After the recession ends, a new and chilling reality will dawn in America: For thousands of unemployed workers in autos and steel and other basic industrial sectors, the recession isn’t going to end. Those workers will never be called back to the plant. Faced with this prospect, the United Auto Workers began a legislative counteroffensive, which has become the subject of pious clucking among high-minded policymakers. For many years, the UAW was the progressive pillar of organized labor, the one union that usually took the high road.
Now, it seems, the UAW is playing down and dirty with the cherished principle of free trade. The action centers around H.R. 5133, a bill the union drafted last winter that would effectively blunt the influx of Japanese imports by requiring that cars sold in America be substantially made in America. Broadly dismissed at the time as a raw and even dangerous lunge toward protectionism that could rapidly lead to trade wars with our allies, the UAW’s legislation was given little chance for more than embarrassment in Congress. A drastic remedy proposed by a union in desperate circumstances.
The embattled union set about doing what labor lobbyists do best —– prowling congressional offices for support. Reluctant representatives began receiving batches of letters from the rank and file back home. Local union leaders came to call. If a congressman still hesitated, he might hear from the UAW’s political money man, reminding him of past and future campaign contributions.
Week by week, as unemployment spread across the nation, more legislators put aside their private misgivings and signed on. H.R. 5133, as one sponsor put it privately, is “a crappy bill,” one he hopes he will never have to vote for; but he may be stuck now. By the end of June, H.R. 5133 had collected 217 cosponsors in the House, virtually a majority, and sixteen in the Senate. Senator Edward M. Kennedy, long faithful to free trade, signed on early, perhaps mindful that this is an important labor issue that will be remembered by the UAW in the presidential politics of 1984. On the other extreme, Representative Delbert Latta, a retrograde Republican from Bowling Green, Ohio, also became a sponsor. Latta has a lot of auto workers in his district.
If UAW lobbyists can steer past various legislative obstacles, they hope for a floor vote, at least in the House, before the November elections. In which case, respectable objections may wilt in the presence of political imperatives. Representative Fortney H. Stark Jr., a Democrat from Oakland, California, who signed up when a GM plant closed in nearby Fremont, laying off 2,500 workers, neatly described the options: “I have a very simple measure. I walk through my district and count all the Japanese industrial executives. Then I walk through again and count the American auto executives. Then I count the members of the UAW. This way, I have no trouble deciding how to vote.”
Like the other major industrial unions, the UAW is hemorrhaging and fighting for its own survival. And H.R. 5133 is an extreme measure. In broad terms, it would compel foreign and domestic auto makers to operate factories in this country and employ American workers if they wish to sell their cars here. The more cars they sell, the greater the demand for “domestic content” in parts and labor, rising to a requirement of ninety percent for the best-selling models. Obviously, this plays hell with the principle of unfettered international commerce that our government has espoused since World War II.
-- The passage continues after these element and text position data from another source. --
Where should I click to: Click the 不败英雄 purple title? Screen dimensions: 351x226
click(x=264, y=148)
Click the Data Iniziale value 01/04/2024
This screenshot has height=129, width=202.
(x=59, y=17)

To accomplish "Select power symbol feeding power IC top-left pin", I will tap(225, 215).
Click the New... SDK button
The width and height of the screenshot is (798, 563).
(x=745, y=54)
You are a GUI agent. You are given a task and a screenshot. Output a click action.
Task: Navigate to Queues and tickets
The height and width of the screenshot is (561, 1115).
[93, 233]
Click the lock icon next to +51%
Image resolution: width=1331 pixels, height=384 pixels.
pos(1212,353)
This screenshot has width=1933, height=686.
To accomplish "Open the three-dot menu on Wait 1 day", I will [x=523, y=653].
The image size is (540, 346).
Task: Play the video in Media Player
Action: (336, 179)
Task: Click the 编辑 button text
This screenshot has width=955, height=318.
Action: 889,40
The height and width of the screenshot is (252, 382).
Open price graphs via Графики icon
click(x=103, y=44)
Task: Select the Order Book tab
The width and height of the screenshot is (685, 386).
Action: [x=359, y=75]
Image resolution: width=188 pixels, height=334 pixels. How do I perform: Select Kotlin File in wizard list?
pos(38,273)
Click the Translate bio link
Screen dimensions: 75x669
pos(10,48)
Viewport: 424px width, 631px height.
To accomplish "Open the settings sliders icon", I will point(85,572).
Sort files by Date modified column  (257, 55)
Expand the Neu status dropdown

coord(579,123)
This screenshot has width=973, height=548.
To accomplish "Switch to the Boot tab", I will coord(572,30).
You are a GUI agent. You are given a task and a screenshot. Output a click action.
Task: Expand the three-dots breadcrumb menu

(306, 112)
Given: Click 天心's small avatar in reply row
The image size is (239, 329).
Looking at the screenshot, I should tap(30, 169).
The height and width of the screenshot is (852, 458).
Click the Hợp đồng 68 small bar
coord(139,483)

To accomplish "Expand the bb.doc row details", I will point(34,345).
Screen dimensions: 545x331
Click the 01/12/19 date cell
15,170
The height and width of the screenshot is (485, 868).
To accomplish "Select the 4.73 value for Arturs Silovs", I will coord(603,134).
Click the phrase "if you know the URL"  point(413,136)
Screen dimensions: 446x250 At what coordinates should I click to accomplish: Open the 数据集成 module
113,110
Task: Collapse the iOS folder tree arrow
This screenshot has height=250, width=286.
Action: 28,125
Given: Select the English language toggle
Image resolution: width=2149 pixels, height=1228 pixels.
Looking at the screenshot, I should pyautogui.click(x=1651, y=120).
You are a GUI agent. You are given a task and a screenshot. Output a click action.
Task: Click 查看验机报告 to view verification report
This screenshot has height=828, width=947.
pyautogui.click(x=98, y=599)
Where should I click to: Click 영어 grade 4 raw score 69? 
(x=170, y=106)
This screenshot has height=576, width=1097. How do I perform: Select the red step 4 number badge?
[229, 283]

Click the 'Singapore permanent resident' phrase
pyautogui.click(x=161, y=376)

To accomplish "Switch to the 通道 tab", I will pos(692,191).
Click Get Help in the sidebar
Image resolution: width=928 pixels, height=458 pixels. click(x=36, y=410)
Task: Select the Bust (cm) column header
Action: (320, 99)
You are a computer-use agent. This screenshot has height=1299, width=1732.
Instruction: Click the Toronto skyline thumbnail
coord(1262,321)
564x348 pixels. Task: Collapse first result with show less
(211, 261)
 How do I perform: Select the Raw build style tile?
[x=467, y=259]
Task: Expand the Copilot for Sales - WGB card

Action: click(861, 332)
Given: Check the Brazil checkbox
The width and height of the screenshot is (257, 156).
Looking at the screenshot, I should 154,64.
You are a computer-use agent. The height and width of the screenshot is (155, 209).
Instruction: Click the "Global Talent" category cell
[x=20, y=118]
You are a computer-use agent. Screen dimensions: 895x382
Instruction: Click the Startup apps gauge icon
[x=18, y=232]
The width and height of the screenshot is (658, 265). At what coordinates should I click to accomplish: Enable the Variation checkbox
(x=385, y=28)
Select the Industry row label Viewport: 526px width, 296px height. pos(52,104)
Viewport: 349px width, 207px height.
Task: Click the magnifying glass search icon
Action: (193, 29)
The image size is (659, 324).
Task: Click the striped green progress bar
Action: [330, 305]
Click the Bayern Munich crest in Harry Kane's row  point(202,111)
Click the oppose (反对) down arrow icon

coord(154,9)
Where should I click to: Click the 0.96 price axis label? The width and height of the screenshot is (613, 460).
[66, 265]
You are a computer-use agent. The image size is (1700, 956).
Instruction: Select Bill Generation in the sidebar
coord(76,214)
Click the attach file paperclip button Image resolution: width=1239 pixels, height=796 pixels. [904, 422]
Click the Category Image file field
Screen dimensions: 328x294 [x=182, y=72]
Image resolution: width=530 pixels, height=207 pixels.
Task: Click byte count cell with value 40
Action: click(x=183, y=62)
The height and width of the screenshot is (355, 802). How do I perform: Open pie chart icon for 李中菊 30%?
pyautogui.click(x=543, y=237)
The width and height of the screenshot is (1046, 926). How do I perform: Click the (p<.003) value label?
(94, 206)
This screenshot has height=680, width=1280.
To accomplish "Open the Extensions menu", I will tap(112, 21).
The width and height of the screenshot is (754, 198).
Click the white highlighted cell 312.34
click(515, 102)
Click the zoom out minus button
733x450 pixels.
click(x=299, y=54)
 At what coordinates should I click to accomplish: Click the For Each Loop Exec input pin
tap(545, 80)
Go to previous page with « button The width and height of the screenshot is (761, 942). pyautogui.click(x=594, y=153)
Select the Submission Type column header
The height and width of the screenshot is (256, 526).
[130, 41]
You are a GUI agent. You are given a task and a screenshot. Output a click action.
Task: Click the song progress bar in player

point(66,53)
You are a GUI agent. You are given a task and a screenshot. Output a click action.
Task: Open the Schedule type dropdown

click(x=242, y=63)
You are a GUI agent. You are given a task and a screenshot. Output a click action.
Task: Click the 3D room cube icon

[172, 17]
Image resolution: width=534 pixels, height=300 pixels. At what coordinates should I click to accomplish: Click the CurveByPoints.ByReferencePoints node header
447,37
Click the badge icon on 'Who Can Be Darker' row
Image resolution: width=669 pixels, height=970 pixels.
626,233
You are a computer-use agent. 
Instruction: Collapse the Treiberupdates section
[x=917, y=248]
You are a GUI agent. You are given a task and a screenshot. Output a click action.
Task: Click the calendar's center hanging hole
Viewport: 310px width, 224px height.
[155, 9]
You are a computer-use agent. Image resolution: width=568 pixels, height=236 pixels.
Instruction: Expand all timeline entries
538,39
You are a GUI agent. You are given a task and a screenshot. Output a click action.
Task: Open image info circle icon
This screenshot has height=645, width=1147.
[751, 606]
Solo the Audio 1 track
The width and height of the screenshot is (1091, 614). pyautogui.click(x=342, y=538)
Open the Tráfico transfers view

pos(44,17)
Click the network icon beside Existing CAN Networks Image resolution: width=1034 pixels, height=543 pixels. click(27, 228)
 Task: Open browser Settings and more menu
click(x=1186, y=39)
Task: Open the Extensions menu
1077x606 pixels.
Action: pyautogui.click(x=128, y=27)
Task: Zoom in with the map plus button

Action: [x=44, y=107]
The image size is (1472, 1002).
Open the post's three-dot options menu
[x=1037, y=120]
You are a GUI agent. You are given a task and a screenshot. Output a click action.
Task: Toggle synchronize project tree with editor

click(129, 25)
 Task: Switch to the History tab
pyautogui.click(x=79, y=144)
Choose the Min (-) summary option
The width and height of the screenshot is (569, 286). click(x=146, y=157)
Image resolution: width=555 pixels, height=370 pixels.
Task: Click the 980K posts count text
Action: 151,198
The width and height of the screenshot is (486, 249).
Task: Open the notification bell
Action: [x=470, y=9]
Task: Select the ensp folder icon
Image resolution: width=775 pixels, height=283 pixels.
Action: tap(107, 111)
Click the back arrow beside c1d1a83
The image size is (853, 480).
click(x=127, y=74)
But H.R. 5133 is also the glimmer of a good idea. Certainly such drastic legislation will not be enacted without substantial softening, but it provides the opening wedge for a fundamental debate that cannot be avoided in the Eighties. Crudely stated, the bill forces the politicians to decide if America will simply stand by and play the good-natured wimp in the name of free trade while a major portion of our industrial base and hundreds of thousands of our best manufacturing jobs are lost to Japan and other countries that do not play fair themselves.
The governing ethos of free trade has dominated both political parties for a generation. Too bad about the auto workers and the steelworkers and the others, the free traders say with a shrug, but on balance, free trade is a good thing for all of us. The wounded labor unions counter with an angry no, maintaining that America is playing the patsy by following old rules that no longer apply to the new realities. While our markets are relatively open to imports and our major multinationals are free to make their own investment decisions, every other major industrial nation plays a different game, controlling and subsidizing capital investments, protecting their basic industrial sectors from foreign dominance in one way or another. If the U.S. doesn’t start to play tough, it is going to lose millions of jobs in this decade, including the best-paying factory jobs that have helped so many working-class families attain middle-class status. In time, as Americans understand the ruinous consequences of this, more and more are going to side with labor. If Democrats or Republicans do not respond, then the next George Wallace will.
Something must be done. The auto industry is in its thirty-ninth month of depression. Thirty major plants from California to New Jersey are closed. Approximately 250,000 auto workers have been laid off, and supplier firms, materials industries and dealerships have let go of twice that number. Right now, of course, the UAW bill provides the Democrats with an opportunity for election-year flimflam at the Republicans’ expense. If Reagan is forced to a veto, so much the better.